Matlab Tutorial : Digital Image Processing 2 - RGB & Indexed Color
In this chapter, we'll see how we can get information about an image.
We'll use the following functions / commands:
- imfinfo()
- impixelinfo
- rgb2ind()
- rgb2gray()
- colormap(jet)
I loaded an image (Sun.jpg)
The imfinfo() gives us lots of information. So, when we do:
info = imfinfo('Sun.jpg');
When we double click the variable info on the Workspace pane, we get the details:
Of course, we get the same info if we inquire the variable by typing it into the Command Window:
>> info Filename: [1x77 char] FileModDate: '13-Apr-2014 18:18:38' FileSize: 1767119 Format: 'jpg' FormatVersion: '' Width: 1780 Height: 1292 BitDepth: 24 ColorType: 'truecolor' FormatSignature: '' NumberOfSamples: 3 CodingMethod: 'Huffman' CodingProcess: 'Sequential' Comment: {}
Because the image itself is an array, we can check the values it is storing. For example, if we want to know the values of the pixel at (350, 250):
>> img(350,250,:) ans(:,:,1) = 157 ans(:,:,2) = 70 ans(:,:,3) = 0
That's the intensity of RGB of the pixel.
Also, there is a command impixelinfo. We type the command into the Command Window, and move the mouse on the image. Then, we'll see coordinates and RGB info (i.e. (455, 988) [255 241 12]) are being displayed while the mouse is on the picture. We can copy that info by right-mouse click and use it somewhere if necessary.
This rgb2ind() converts RGB image to indexed image. Indexed image has an advantage in terms of resource usage over RGB color.

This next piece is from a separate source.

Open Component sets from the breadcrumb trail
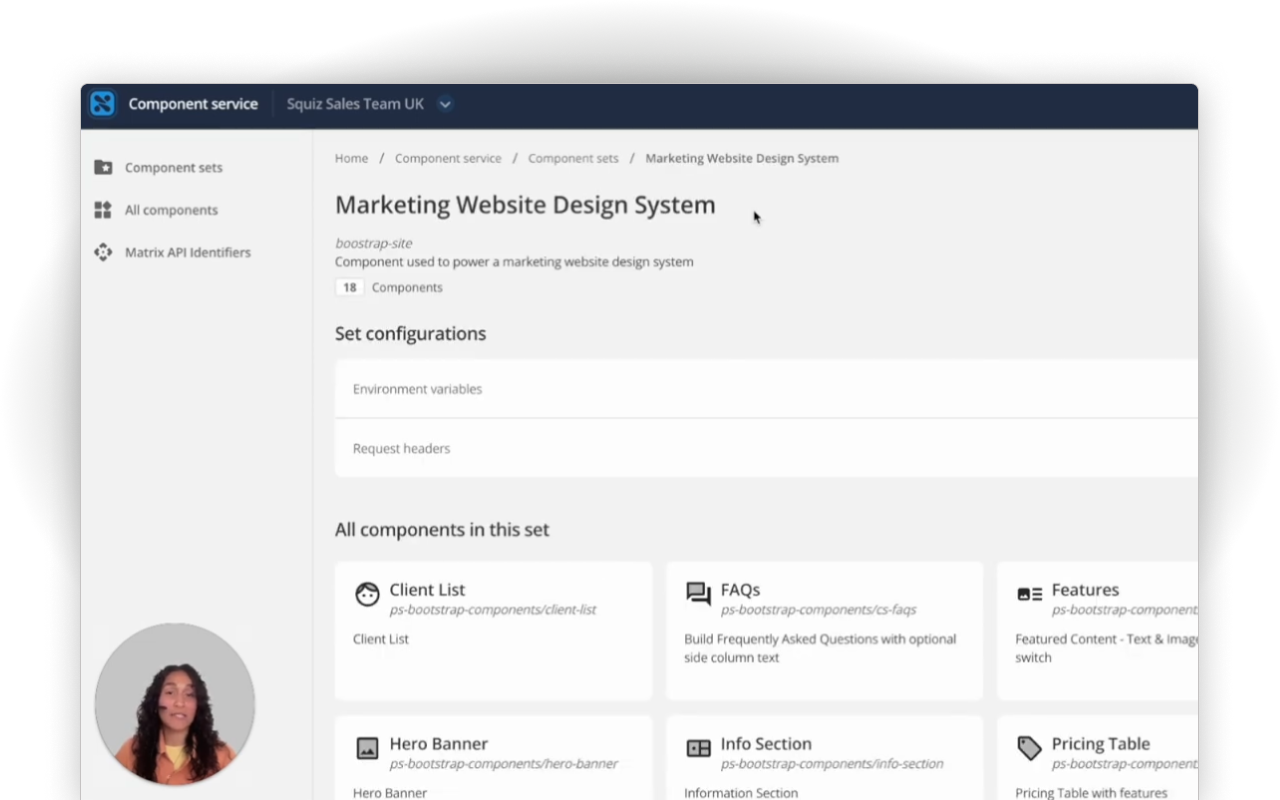The width and height of the screenshot is (1280, 800). (x=573, y=158)
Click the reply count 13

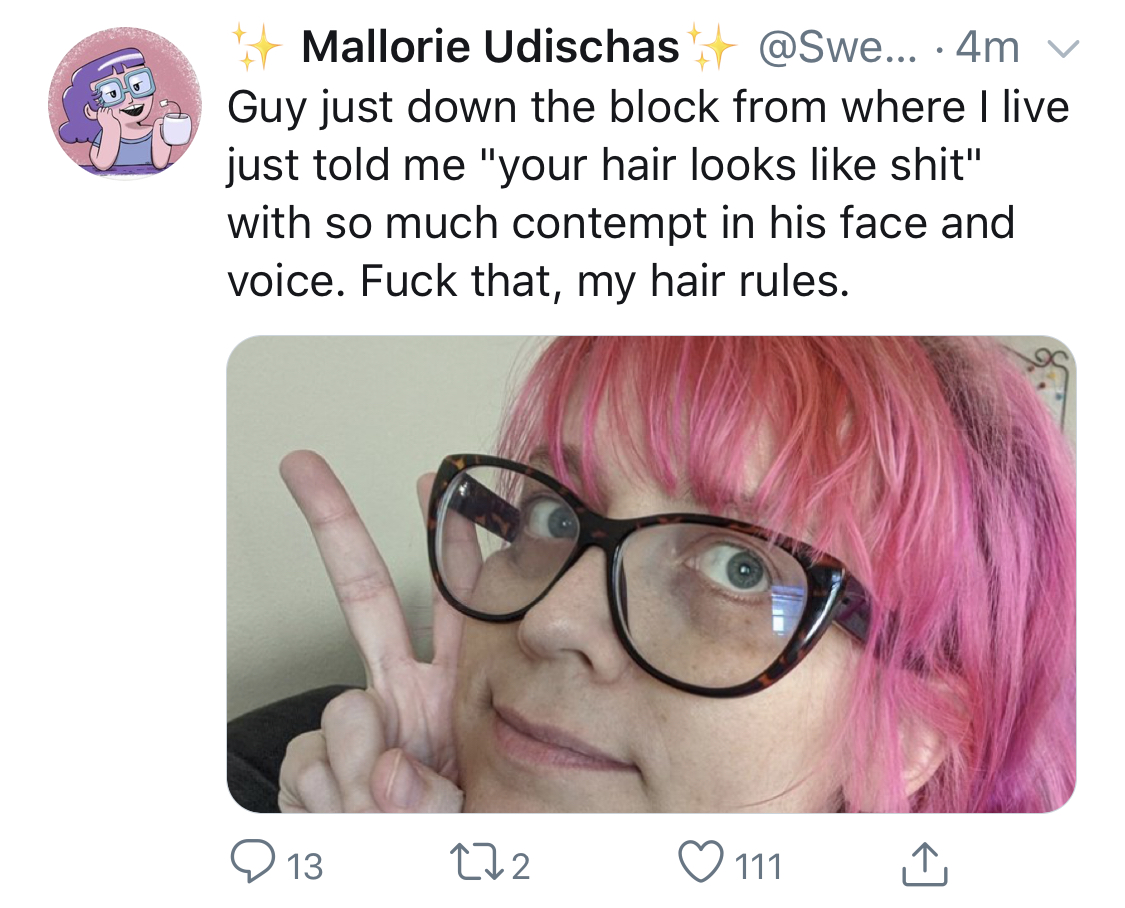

Here is the calculation from wiki - Indexed Color:
"Indexed color saves a lot of memory, storage space, and transmission time: using truecolor, each pixel needs 24 bits, or 3 bytes. A typical 640x480 VGA resolution truecolor uncompressed image needs 640x480x3 = 921,600 bytes (900 KiB). Limiting the image colors to 256, every pixel needs only 8 bits, or 1 byte each, so the example image now needs only 640x480x1 = 307,200 bytes (300 KiB), plus 256x3 = 768 additional bytes to store the palette map in itself (assuming RGB), approx. one third of the original size."
Let's convert the RGB image to an indexed image with 32 colors. We'll use the following function:
[IND,map] = rgb2ind(RGB_image,n)
This converts the RGB_image to an indexed image IND using minimum variance quantization. The map contains at most n colors. n must be less than or equal to 65536.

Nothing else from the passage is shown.